Hi babes, Will catch up later but for now my sincere condolences to our lovely Venus, you are in my thoughts and my prayers, hi to all newbies, as I say will catch up with you all later x x x

babyjane1 · 04/06/2013 15:55

Hi babes, Will catch up later but for now my sincere condolences to our lovely Venus, you are in my thoughts and my prayers, hi to all newbies, as I say will catch up with you all later x x x

Theala · 04/06/2013 16:06

Sorry to hear you're still not feeling great, alias. Definitely go back to the doctor. Would you feel ok talking about your possible peri-menopausal symptons with him/her as well? It does sound that it might be related.

My 'health drive' is mainly just not drinking and more exercising, to be fair.
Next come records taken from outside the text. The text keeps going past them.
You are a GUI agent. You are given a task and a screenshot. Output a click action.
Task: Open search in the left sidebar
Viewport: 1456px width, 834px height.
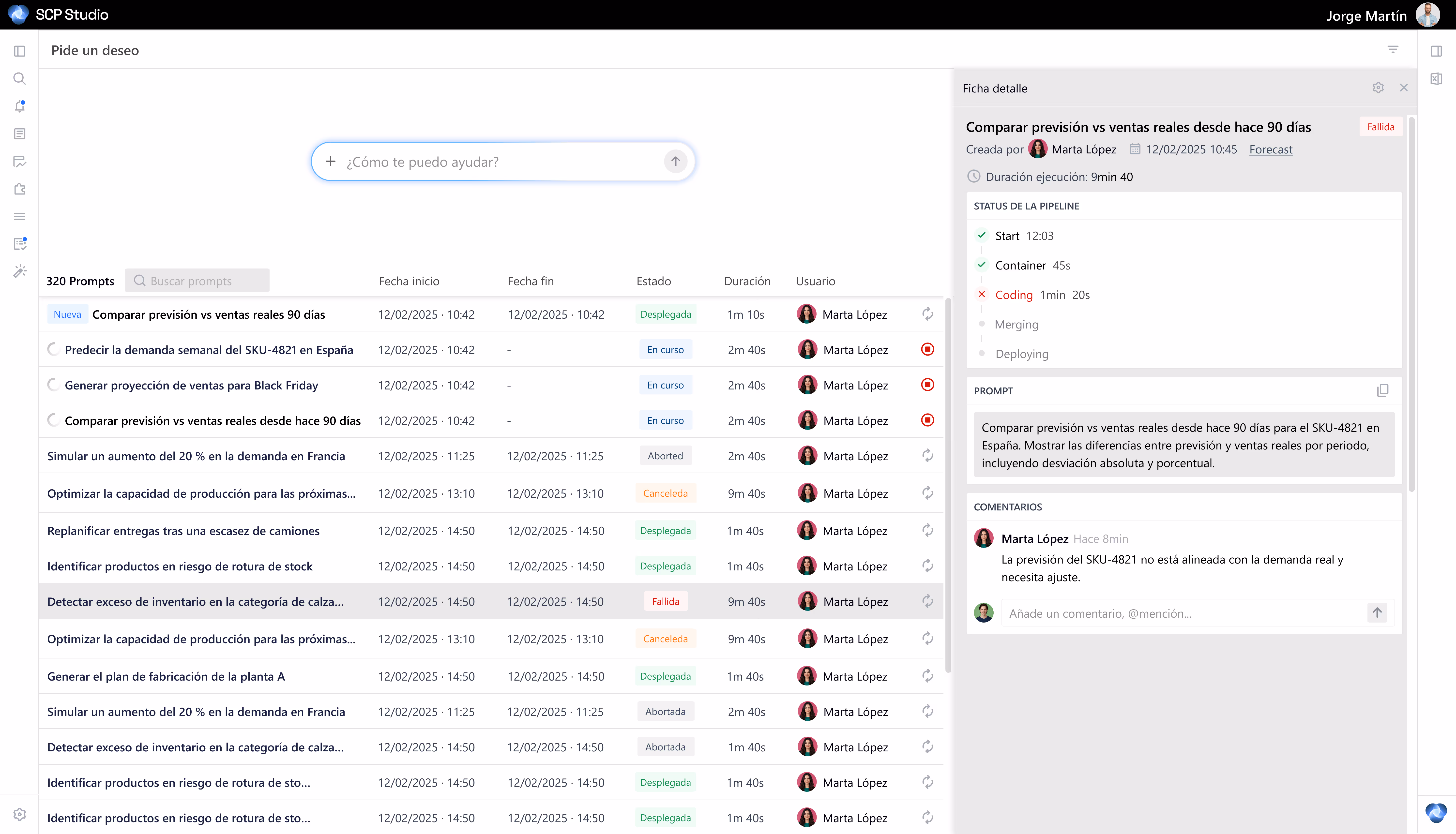[19, 78]
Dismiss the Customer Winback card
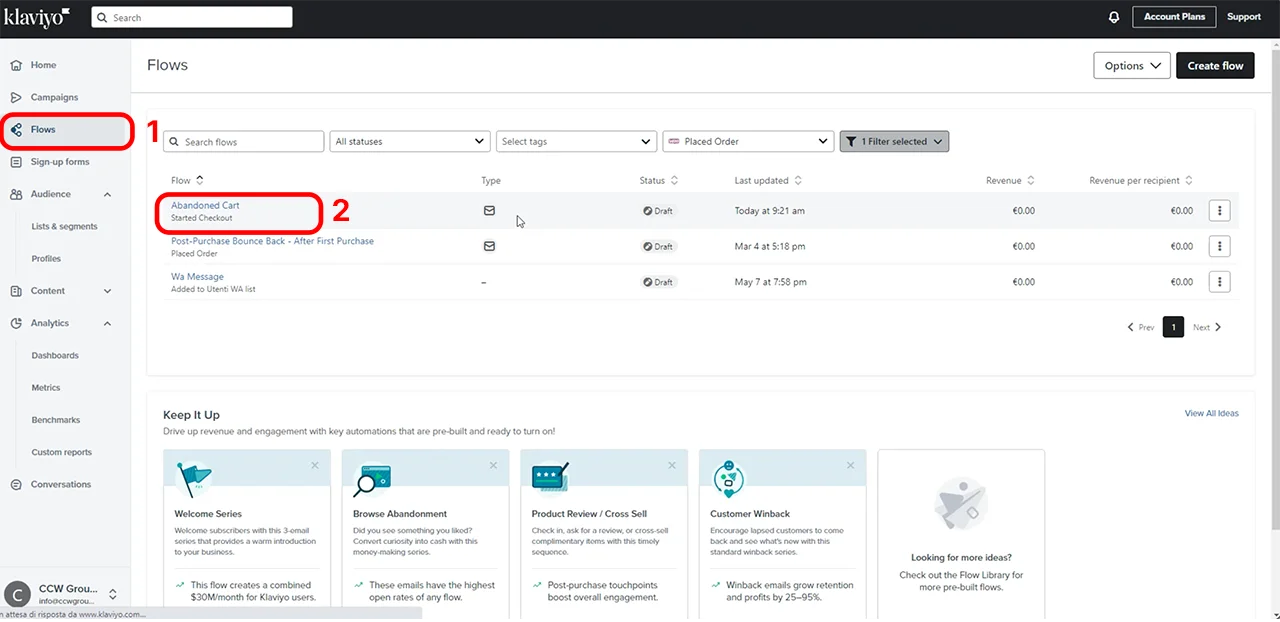Viewport: 1280px width, 622px height. [x=850, y=465]
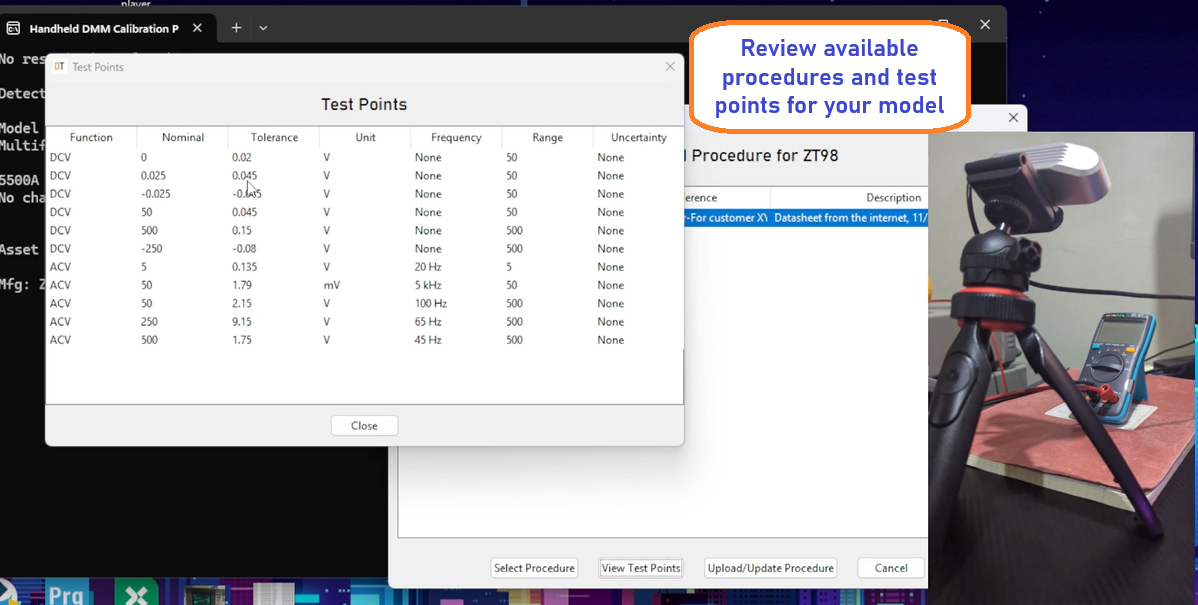The height and width of the screenshot is (605, 1198).
Task: Click the DT icon in Test Points titlebar
Action: pos(59,67)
I haven't been able to run for ages because of an injury I got back in January, but I think it's healed well enough that I can start back running now. I know exercise has a massive influence on my mood, so I'm dying to get back to it now.

Tatty, your story rings a lot of bells with me. The other day I got really pissed off because DP didn't tell me he wouldn't be back in time for dinner. He said that I hadn't seemed bothered before if he came back late. But before, I was secretly pleased if he came back a bit later as it meant I could keep drinking wine while I waited. Blush
He noz tells ;e if he4s going to be late.

fullofhopefullness · 04/06/2013 19:30

Sorry for self obsession atm. Had good work news for a change and sun is shining and all well for first time in a while. Thought it might be a lets 'celebrate' trigger but pleased to record that ive no wine inkling whatsoever!!